Friday’s Endnotes – 05/05/17 | Copyhype

Grassley, Feinstein, Leahy, Hatch Call for Quick Action in the Senate on Legislation to Provide Selection Process for Register of Copyrights — A bipartisan group of Senators this week introduced companian legislation to HR 1695, which passed the House last week 378-48. The bill would make the Register a Presidential appointee subject to Senate confirmation and is seen as the first step toward broader Copyright Office modernization efforts.

New CPIP Policy Brief: Open-Access Mandates and the Seductively False Promise of “Free” — A number of federal agencies require authors and publishers of scholarly articles using federally-funded data to make those articles available for free. In this brief published this week, it is argued that such open-access mandates raise serious legal, policy, and economic concerns and contradict basic principles of copyright law.

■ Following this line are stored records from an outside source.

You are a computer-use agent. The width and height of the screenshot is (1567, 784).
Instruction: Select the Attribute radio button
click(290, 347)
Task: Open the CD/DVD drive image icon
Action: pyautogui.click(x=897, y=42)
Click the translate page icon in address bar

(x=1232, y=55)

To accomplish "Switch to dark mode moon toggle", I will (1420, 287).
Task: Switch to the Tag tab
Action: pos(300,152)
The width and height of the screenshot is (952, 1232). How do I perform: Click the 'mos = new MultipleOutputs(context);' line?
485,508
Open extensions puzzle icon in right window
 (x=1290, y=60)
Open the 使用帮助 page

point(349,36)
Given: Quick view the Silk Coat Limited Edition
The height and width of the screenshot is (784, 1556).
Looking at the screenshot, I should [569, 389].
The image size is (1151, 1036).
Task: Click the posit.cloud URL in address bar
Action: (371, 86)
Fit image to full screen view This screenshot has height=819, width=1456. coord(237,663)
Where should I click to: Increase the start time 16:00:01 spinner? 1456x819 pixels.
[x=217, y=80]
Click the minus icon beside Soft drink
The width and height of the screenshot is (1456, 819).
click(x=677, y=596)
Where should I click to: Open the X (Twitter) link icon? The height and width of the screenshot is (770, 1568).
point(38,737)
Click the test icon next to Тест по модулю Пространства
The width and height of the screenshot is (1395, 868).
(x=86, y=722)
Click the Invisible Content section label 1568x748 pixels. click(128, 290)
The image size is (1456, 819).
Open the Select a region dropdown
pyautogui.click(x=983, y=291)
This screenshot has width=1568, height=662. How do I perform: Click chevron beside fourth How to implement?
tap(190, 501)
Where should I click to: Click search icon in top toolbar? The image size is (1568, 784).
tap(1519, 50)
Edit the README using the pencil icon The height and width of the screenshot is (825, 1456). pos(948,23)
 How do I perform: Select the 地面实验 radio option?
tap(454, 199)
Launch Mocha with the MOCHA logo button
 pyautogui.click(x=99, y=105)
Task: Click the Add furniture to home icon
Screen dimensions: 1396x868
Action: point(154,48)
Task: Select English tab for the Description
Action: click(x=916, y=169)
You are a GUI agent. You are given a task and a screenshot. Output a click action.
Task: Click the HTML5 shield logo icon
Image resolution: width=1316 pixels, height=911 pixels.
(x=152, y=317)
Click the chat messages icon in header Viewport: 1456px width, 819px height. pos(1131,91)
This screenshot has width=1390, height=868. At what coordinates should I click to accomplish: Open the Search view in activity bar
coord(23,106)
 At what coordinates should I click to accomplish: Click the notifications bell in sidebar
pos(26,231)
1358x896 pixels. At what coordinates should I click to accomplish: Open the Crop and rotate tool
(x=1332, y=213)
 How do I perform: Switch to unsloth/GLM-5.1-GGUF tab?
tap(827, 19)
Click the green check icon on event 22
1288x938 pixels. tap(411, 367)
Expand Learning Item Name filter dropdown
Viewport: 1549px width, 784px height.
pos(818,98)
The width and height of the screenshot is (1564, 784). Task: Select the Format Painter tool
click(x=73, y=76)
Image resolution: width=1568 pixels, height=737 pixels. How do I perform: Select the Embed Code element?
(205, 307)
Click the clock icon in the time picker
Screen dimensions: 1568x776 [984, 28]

Merges on Utilitarian Justifications for IP — IP scholar Robert Merges responds to Mark Lemley’s 2015 paper Faith-based Intellectual Property, which argued that adherents of deontological justifications for intellectual property cannot take part in a true scholarly exchange.

Are rules incompatible with the web? Let’s hope not: A response to Tim Wu — Geoffrey Manne and Neil Turkewitz weigh in on a proposal to include Encrypted Media Extensions as part of the World Wide Web Consortium’s standards. The proposal would enable browsers to display DRM-protected media without the need for third-party plugins.